Exercise prompt
Print all records exactly, leaving nothing out.

Dataset items
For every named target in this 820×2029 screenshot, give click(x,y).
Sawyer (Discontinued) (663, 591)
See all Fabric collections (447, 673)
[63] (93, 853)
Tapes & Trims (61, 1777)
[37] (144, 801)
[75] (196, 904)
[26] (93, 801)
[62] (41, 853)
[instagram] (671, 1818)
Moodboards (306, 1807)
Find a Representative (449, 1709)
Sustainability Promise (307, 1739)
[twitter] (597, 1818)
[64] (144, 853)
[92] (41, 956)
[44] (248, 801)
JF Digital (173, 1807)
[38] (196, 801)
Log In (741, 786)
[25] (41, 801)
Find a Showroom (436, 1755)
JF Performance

Response to this task
For every named target in this 820×2029 screenshot, give click(x,y).
Sawyer (Discontinued) (663, 591)
See all Fabric collections (447, 673)
[63] (93, 853)
Tapes & Trims (61, 1777)
[37] (144, 801)
[75] (196, 904)
[26] (93, 801)
[62] (41, 853)
[instagram] (671, 1818)
Moodboards (306, 1807)
Find a Representative (449, 1709)
Sustainability Promise (307, 1739)
[twitter] (597, 1818)
[64] (144, 853)
[92] (41, 956)
[44] (248, 801)
JF Digital (173, 1807)
[38] (196, 801)
Log In (741, 786)
[25] (41, 801)
Find a Showroom (436, 1755)
JF Performance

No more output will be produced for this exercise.